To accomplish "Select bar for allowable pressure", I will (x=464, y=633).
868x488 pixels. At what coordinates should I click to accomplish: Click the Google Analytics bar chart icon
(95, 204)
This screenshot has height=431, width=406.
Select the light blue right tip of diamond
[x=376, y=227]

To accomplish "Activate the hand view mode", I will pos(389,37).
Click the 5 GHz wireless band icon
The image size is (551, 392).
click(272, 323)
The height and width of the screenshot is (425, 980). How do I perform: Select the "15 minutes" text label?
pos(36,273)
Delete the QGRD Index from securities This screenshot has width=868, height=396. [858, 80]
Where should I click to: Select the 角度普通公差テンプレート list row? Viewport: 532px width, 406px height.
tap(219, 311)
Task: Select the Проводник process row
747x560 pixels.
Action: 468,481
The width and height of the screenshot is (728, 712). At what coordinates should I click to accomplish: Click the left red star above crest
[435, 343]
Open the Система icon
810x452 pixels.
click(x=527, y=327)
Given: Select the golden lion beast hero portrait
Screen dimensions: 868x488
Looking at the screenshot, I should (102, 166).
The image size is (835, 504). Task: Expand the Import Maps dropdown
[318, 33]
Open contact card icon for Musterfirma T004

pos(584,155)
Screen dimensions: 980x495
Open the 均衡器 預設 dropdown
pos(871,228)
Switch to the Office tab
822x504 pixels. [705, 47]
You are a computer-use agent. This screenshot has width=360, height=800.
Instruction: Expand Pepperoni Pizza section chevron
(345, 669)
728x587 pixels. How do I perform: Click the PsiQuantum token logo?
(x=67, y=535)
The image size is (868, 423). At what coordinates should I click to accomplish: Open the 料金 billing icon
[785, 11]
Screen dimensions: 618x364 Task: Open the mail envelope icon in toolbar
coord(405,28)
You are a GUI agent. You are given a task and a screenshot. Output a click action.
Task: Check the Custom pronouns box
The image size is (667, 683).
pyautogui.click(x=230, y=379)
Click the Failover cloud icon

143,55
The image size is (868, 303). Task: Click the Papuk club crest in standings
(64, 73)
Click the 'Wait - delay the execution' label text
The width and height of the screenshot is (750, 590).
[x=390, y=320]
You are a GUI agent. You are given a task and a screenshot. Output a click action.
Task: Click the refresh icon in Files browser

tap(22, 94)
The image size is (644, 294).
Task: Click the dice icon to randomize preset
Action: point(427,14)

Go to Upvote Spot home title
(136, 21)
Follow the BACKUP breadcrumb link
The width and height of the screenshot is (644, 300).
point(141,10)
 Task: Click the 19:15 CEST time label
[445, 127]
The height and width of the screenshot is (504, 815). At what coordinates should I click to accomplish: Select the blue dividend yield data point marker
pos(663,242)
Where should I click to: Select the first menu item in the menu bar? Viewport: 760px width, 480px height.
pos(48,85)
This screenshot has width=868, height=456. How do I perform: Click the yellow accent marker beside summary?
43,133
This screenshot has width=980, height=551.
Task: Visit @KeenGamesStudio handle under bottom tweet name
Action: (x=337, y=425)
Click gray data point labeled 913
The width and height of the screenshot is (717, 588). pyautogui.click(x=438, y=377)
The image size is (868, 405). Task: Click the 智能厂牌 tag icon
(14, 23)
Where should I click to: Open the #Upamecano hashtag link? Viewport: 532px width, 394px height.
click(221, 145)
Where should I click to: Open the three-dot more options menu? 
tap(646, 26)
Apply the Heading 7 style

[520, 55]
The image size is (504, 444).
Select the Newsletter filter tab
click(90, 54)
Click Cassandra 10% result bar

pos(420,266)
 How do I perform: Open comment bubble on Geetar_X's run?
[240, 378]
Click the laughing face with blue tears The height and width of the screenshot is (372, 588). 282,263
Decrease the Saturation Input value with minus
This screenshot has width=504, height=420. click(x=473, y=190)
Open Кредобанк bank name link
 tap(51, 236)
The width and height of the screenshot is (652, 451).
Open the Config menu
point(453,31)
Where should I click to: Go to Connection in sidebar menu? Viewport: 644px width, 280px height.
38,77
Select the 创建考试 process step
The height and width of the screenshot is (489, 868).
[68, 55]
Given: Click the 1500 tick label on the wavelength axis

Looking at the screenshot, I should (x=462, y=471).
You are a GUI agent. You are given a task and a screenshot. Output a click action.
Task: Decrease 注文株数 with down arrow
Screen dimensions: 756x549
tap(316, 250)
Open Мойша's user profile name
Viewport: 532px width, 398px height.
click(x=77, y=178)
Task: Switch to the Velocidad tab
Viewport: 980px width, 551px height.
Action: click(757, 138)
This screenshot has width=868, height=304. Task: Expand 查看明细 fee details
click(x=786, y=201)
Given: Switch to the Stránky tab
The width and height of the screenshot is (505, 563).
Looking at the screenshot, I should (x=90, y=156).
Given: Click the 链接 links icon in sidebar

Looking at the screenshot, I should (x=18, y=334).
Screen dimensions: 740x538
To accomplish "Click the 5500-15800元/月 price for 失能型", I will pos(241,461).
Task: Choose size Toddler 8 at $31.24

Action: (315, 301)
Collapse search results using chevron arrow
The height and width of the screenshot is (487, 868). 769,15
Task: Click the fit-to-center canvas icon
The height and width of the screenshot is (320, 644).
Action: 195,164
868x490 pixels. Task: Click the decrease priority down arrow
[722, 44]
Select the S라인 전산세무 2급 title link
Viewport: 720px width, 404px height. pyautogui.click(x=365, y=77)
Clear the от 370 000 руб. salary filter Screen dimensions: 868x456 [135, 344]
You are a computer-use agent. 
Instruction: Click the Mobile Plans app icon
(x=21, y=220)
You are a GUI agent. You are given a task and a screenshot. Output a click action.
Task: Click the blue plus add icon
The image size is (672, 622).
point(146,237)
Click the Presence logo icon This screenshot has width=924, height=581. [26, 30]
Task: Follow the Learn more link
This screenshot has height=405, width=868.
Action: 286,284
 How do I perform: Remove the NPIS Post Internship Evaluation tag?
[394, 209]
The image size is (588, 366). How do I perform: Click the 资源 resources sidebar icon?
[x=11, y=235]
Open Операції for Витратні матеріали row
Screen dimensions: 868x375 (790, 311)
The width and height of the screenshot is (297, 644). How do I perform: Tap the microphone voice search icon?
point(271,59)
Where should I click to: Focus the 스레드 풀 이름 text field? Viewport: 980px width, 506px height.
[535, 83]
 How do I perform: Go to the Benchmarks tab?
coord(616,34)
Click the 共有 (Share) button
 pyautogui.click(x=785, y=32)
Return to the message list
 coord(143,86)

• YOUR TASK
Each record must be repeated exactly as it is.

• RESULT BELOW
To accomplish "Select bar for allowable pressure", I will (x=464, y=633).
868x488 pixels. At what coordinates should I click to accomplish: Click the Google Analytics bar chart icon
(95, 204)
This screenshot has height=431, width=406.
Select the light blue right tip of diamond
[x=376, y=227]

To accomplish "Activate the hand view mode", I will pos(389,37).
Click the 5 GHz wireless band icon
The image size is (551, 392).
click(272, 323)
The height and width of the screenshot is (425, 980). How do I perform: Select the "15 minutes" text label?
pos(36,273)
Delete the QGRD Index from securities This screenshot has width=868, height=396. [858, 80]
Where should I click to: Select the 角度普通公差テンプレート list row? Viewport: 532px width, 406px height.
tap(219, 311)
Task: Select the Проводник process row
747x560 pixels.
Action: 468,481
The width and height of the screenshot is (728, 712). At what coordinates should I click to accomplish: Click the left red star above crest
[435, 343]
Open the Система icon
810x452 pixels.
click(x=527, y=327)
Given: Select the golden lion beast hero portrait
Screen dimensions: 868x488
Looking at the screenshot, I should (102, 166).
The image size is (835, 504). Task: Expand the Import Maps dropdown
[318, 33]
Open contact card icon for Musterfirma T004

pos(584,155)
Screen dimensions: 980x495
Open the 均衡器 預設 dropdown
pos(871,228)
Switch to the Office tab
822x504 pixels. [705, 47]
You are a computer-use agent. This screenshot has width=360, height=800.
Instruction: Expand Pepperoni Pizza section chevron
(345, 669)
728x587 pixels. How do I perform: Click the PsiQuantum token logo?
(x=67, y=535)
The image size is (868, 423). At what coordinates should I click to accomplish: Open the 料金 billing icon
[785, 11]
Screen dimensions: 618x364 Task: Open the mail envelope icon in toolbar
coord(405,28)
You are a GUI agent. You are given a task and a screenshot. Output a click action.
Task: Check the Custom pronouns box
The image size is (667, 683).
pyautogui.click(x=230, y=379)
Click the Failover cloud icon

143,55
The image size is (868, 303). Task: Click the Papuk club crest in standings
(64, 73)
Click the 'Wait - delay the execution' label text
The width and height of the screenshot is (750, 590).
[x=390, y=320]
You are a GUI agent. You are given a task and a screenshot. Output a click action.
Task: Click the refresh icon in Files browser

tap(22, 94)
The image size is (644, 294).
Task: Click the dice icon to randomize preset
Action: point(427,14)

Go to Upvote Spot home title
(136, 21)
Follow the BACKUP breadcrumb link
The width and height of the screenshot is (644, 300).
point(141,10)
 Task: Click the 19:15 CEST time label
[445, 127]
The height and width of the screenshot is (504, 815). At what coordinates should I click to accomplish: Select the blue dividend yield data point marker
pos(663,242)
Where should I click to: Select the first menu item in the menu bar? Viewport: 760px width, 480px height.
pos(48,85)
This screenshot has width=868, height=456. How do I perform: Click the yellow accent marker beside summary?
43,133
This screenshot has width=980, height=551.
Task: Visit @KeenGamesStudio handle under bottom tweet name
Action: (x=337, y=425)
Click gray data point labeled 913
The width and height of the screenshot is (717, 588). pyautogui.click(x=438, y=377)
The image size is (868, 405). Task: Click the 智能厂牌 tag icon
(14, 23)
Where should I click to: Open the #Upamecano hashtag link? Viewport: 532px width, 394px height.
click(221, 145)
Where should I click to: Open the three-dot more options menu? 
tap(646, 26)
Apply the Heading 7 style

[520, 55]
The image size is (504, 444).
Select the Newsletter filter tab
click(90, 54)
Click Cassandra 10% result bar

pos(420,266)
 How do I perform: Open comment bubble on Geetar_X's run?
[240, 378]
Click the laughing face with blue tears The height and width of the screenshot is (372, 588). 282,263
Decrease the Saturation Input value with minus
This screenshot has width=504, height=420. click(x=473, y=190)
Open Кредобанк bank name link
 tap(51, 236)
The width and height of the screenshot is (652, 451).
Open the Config menu
point(453,31)
Where should I click to: Go to Connection in sidebar menu? Viewport: 644px width, 280px height.
38,77
Select the 创建考试 process step
The height and width of the screenshot is (489, 868).
[68, 55]
Given: Click the 1500 tick label on the wavelength axis

Looking at the screenshot, I should (x=462, y=471).
You are a GUI agent. You are given a task and a screenshot. Output a click action.
Task: Decrease 注文株数 with down arrow
Screen dimensions: 756x549
tap(316, 250)
Open Мойша's user profile name
Viewport: 532px width, 398px height.
click(x=77, y=178)
Task: Switch to the Velocidad tab
Viewport: 980px width, 551px height.
Action: click(757, 138)
This screenshot has width=868, height=304. Task: Expand 查看明细 fee details
click(x=786, y=201)
Given: Switch to the Stránky tab
The width and height of the screenshot is (505, 563).
Looking at the screenshot, I should (x=90, y=156).
Given: Click the 链接 links icon in sidebar

Looking at the screenshot, I should (x=18, y=334).
Screen dimensions: 740x538
To accomplish "Click the 5500-15800元/月 price for 失能型", I will pos(241,461).
Task: Choose size Toddler 8 at $31.24

Action: (315, 301)
Collapse search results using chevron arrow
The height and width of the screenshot is (487, 868). 769,15
Task: Click the fit-to-center canvas icon
The height and width of the screenshot is (320, 644).
Action: 195,164
868x490 pixels. Task: Click the decrease priority down arrow
[722, 44]
Select the S라인 전산세무 2급 title link
Viewport: 720px width, 404px height. pyautogui.click(x=365, y=77)
Clear the от 370 000 руб. salary filter Screen dimensions: 868x456 [135, 344]
You are a computer-use agent. 
Instruction: Click the Mobile Plans app icon
(x=21, y=220)
You are a GUI agent. You are given a task and a screenshot. Output a click action.
Task: Click the blue plus add icon
The image size is (672, 622).
point(146,237)
Click the Presence logo icon This screenshot has width=924, height=581. [26, 30]
Task: Follow the Learn more link
This screenshot has height=405, width=868.
Action: 286,284
 How do I perform: Remove the NPIS Post Internship Evaluation tag?
[394, 209]
The image size is (588, 366). How do I perform: Click the 资源 resources sidebar icon?
[x=11, y=235]
Open Операції for Витратні матеріали row
Screen dimensions: 868x375 (790, 311)
The width and height of the screenshot is (297, 644). How do I perform: Tap the microphone voice search icon?
point(271,59)
Where should I click to: Focus the 스레드 풀 이름 text field? Viewport: 980px width, 506px height.
[535, 83]
 How do I perform: Go to the Benchmarks tab?
coord(616,34)
Click the 共有 (Share) button
 pyautogui.click(x=785, y=32)
Return to the message list
 coord(143,86)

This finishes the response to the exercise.